(Data items)
..............................

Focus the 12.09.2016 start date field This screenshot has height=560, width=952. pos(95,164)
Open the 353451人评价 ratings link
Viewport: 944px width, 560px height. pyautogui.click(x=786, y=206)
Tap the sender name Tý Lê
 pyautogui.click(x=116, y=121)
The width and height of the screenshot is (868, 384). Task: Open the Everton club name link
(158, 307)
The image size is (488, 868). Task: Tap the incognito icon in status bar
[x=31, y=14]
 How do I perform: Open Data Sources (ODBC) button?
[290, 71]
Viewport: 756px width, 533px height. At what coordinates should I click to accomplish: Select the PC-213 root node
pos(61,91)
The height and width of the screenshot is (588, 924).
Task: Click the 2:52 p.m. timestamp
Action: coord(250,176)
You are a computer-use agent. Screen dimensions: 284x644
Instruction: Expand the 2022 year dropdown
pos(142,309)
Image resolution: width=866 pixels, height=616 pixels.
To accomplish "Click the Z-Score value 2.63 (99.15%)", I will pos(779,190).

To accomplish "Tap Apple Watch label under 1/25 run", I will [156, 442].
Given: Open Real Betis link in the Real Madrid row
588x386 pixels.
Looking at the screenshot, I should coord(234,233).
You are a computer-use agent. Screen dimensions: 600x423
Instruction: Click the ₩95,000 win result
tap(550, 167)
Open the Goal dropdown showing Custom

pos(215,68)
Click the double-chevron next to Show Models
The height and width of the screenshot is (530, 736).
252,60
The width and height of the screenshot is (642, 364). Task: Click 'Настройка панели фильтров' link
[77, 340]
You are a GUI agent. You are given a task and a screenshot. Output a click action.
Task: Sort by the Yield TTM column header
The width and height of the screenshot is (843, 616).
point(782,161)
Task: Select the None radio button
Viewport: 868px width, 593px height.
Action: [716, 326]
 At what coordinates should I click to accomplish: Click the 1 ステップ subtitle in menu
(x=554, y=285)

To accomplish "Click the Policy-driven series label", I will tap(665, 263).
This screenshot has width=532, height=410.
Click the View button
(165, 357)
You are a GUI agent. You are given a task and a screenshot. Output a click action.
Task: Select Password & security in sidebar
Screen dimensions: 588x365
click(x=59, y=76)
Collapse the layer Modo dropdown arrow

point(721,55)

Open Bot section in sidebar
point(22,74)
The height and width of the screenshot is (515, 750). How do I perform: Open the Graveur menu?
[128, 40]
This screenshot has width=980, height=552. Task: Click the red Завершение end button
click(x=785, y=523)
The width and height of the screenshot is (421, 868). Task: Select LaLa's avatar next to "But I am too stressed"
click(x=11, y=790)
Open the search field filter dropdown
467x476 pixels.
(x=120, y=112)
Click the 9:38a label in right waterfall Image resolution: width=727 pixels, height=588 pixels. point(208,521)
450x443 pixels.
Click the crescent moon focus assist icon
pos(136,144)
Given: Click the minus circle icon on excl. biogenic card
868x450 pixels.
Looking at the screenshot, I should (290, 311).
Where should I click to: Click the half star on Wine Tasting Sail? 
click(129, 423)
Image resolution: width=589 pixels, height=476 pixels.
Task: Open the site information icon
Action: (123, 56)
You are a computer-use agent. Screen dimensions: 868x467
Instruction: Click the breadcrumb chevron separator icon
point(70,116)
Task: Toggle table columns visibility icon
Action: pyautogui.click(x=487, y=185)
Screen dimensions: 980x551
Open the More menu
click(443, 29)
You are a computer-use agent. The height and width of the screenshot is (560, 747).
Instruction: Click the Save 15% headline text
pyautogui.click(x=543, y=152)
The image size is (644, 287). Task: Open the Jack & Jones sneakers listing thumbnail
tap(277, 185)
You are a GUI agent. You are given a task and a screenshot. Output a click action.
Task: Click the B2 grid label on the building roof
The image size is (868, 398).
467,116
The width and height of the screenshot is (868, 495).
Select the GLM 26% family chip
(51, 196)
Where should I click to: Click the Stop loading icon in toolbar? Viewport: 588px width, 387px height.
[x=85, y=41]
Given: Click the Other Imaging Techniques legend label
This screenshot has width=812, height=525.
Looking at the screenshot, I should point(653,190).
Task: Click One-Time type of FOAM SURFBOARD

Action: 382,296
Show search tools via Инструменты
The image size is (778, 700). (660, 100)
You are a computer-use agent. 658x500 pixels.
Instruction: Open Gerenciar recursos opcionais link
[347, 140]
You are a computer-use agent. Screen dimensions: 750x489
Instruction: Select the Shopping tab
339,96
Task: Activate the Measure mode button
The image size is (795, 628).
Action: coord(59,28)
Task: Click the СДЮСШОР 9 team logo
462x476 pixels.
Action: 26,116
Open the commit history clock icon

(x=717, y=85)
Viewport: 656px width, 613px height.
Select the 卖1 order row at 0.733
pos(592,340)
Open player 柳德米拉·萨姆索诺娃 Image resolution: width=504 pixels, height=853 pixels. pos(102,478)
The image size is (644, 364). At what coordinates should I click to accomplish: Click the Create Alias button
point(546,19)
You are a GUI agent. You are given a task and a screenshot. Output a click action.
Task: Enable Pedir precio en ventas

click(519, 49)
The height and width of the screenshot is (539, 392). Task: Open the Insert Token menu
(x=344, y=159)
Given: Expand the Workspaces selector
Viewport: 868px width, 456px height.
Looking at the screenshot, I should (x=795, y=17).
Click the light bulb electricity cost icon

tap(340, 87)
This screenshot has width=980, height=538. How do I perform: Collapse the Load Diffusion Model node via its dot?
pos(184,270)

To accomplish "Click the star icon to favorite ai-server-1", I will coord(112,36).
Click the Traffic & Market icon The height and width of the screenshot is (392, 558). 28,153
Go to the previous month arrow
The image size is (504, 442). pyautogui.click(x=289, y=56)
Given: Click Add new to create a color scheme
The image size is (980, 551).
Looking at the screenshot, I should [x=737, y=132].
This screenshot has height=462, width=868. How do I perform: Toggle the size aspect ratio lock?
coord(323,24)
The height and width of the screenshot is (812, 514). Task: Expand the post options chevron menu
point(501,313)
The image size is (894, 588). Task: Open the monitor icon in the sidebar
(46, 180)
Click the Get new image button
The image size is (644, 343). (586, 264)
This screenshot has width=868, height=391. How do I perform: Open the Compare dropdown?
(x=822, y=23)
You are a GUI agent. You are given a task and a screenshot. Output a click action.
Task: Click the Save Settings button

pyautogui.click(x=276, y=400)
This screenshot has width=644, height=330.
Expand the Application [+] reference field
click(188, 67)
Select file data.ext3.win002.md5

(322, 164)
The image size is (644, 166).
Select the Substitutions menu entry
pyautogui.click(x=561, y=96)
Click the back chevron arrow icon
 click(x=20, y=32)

..............................

• Required work
Determine the number of lines in the data above that include the word "will", then answer with that number alone.

• Task output
4